A última família nos campos que conhecemos é seguramente mais desfavorecida e pobre que as precedentes. Neste campo as tendas são separadas por uma estreita via pedonal atravessada, no meio, por um canal de drenagem das águas de descarga, um cheiro acre invade as habitações. A família é constituída por três jovens casais com filhos, dos quais um menino provavelmente autístico. Esta família vive naquela tenda há 13 anos. Explicam-nos que não existem esperanças para eles além daquele perímetro e regressar hoje à Síria significaria ser alistados imediatamente no exército. Um dos jovens pais tem um trabalho, distribui pão, mas sendo sírio a ele é concedido um só saco, enquanto aos libaneses até três. Estes jovens vivem a esperança do “sonho europeu”, dizem-nos “sabemos que vós sois muito mais humanos e acolhedores”. Tentamos explicar que não é exatamente assim e que, além disso, a rota balcânica é muito perigosa.

Preferimos não insistir, quem somos nós para lhes tirar a esperança? Como podemos conhecer o seu destino e o que queira dizer viver naquelas condições? Desta família não temos foto, não havia nem pressupostos, nem a ligeireza de espírito par ao fazer.

Se calhar quem está lendo este testemunho, esperava uma só descrição de pobreza e dor, mas graças a Deus não é aquilo que recordarei desta experiência. As pessoas que encontrámos souberam transmitir-nos amor e alegria, apesar das dificuldades que devem enfrentar todos os dias. Mentiria se contasse que foi dura, que só vi sofrimento. Foi uma grande lição de humildade, de como saber viver ao dia, de como todos em família contribuem, com base nas próprias possibilidades, para a manutenção da mesma.

Caminho fazendo os meus olhos começaram a ver tudo com uma ótica diversa relativamente aos primeiros dias. A vista sobre o vale da Bekaa do convento não mete mais medo: é um maravilhoso panorama, um território que oferece olhares, abraços, perfumes, histórias. Entrámos em contacto com a criação, da natureza às pessoas, mergulhados numa realidade, e estabelecidas relações autênticas na simplicidade.
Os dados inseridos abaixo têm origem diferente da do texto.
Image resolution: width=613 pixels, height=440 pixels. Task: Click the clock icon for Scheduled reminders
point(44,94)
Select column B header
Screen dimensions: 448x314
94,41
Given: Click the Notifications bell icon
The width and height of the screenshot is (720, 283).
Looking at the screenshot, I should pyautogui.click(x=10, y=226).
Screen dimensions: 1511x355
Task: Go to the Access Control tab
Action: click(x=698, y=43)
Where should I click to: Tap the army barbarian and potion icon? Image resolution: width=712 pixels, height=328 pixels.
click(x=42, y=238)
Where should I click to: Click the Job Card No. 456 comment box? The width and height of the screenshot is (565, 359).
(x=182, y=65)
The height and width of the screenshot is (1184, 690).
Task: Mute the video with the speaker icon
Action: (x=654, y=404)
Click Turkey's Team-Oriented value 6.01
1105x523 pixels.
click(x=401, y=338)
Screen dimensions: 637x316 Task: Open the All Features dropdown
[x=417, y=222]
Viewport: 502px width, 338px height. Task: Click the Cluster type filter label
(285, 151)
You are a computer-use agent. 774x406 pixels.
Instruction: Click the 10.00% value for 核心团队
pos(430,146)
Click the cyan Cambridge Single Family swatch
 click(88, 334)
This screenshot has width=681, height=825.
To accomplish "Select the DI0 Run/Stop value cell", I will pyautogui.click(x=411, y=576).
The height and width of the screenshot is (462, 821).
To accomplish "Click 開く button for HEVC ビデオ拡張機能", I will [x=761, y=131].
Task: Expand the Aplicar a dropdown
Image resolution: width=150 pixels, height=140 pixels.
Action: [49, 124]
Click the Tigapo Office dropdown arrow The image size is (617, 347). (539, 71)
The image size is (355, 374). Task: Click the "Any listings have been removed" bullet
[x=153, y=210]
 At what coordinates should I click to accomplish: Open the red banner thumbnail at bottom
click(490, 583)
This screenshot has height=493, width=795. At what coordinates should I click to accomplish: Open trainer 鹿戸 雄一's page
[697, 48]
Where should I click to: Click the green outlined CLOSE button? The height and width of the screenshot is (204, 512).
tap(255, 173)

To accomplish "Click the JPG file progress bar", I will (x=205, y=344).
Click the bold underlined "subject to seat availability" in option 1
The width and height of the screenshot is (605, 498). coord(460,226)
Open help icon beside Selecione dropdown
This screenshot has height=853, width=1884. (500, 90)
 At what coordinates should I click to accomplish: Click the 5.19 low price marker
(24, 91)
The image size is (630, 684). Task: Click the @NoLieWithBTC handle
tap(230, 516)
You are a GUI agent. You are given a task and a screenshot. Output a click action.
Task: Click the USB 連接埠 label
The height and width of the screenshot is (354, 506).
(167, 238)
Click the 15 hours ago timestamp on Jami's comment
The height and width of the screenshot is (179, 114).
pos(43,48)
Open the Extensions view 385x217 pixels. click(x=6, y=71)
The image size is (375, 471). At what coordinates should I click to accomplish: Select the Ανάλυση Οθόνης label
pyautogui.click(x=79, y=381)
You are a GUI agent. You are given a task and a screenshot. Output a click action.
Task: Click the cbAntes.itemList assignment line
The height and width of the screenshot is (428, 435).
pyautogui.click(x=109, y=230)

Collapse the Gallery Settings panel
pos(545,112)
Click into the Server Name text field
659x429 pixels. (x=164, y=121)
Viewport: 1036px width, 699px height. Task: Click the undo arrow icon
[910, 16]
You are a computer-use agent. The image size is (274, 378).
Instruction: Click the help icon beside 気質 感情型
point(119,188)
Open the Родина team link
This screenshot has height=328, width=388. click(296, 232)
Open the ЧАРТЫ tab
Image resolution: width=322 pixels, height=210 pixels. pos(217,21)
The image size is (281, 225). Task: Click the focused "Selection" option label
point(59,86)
Trago para casa tanto amor, novas relações, a boa gestão do tempo. parti para dar, mas provavelmente recebi … e quanto!!!! Experimentei um acolhimento verdadeiramente especial. O Senhor tinha reservado para mim um presente para desembrulhar todos os dias. À pergunta “o que vais fazer exatamente?” posso agora responder serenamente, confirmando quanto nos foi antecipado no percurso formativo de preparação para a missão: não fomos para “fazer”, mas para “estar” com as pessoas, nas situações; não podemos mudar nada daquilo que vimos, a única coisa que podemos mudar é nós próprios.

Aproveito de uma mensagem de são Charbel, o célebre Santo taumaturgo libanês, para encerrar este testemunho:

O reino de Deus existe, cada homem é chamado a realizar-se nele. Existe uma única via para o conseguir: Jesus Cristo.

Para realizar a viagem para o seu reino serve apenas o amor (São Charbel).